Top of MATERIAL TO PROCESS

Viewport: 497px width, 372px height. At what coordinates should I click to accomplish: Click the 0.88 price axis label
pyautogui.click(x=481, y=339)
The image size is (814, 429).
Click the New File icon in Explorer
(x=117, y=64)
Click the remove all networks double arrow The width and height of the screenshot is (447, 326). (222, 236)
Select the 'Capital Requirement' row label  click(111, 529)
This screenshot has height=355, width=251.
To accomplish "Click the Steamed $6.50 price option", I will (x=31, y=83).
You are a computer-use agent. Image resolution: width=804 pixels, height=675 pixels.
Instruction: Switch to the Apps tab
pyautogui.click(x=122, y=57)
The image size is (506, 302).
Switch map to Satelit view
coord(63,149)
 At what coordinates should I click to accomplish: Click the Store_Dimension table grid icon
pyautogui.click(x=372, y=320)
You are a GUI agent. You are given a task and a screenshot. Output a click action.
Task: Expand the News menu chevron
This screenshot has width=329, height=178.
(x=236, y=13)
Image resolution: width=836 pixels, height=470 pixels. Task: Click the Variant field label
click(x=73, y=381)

Bottom of MATERIAL TO PROCESS

[WORK ITEM]: Reproduce, exactly and only, the lines running from the one with "This screenshot has height=355, width=251." to the end of the listing above.

[RESPONSE AREA]:
This screenshot has height=355, width=251.
To accomplish "Click the Steamed $6.50 price option", I will (x=31, y=83).
You are a computer-use agent. Image resolution: width=804 pixels, height=675 pixels.
Instruction: Switch to the Apps tab
pyautogui.click(x=122, y=57)
The image size is (506, 302).
Switch map to Satelit view
coord(63,149)
 At what coordinates should I click to accomplish: Click the Store_Dimension table grid icon
pyautogui.click(x=372, y=320)
You are a GUI agent. You are given a task and a screenshot. Output a click action.
Task: Expand the News menu chevron
This screenshot has width=329, height=178.
(x=236, y=13)
Image resolution: width=836 pixels, height=470 pixels. Task: Click the Variant field label
click(x=73, y=381)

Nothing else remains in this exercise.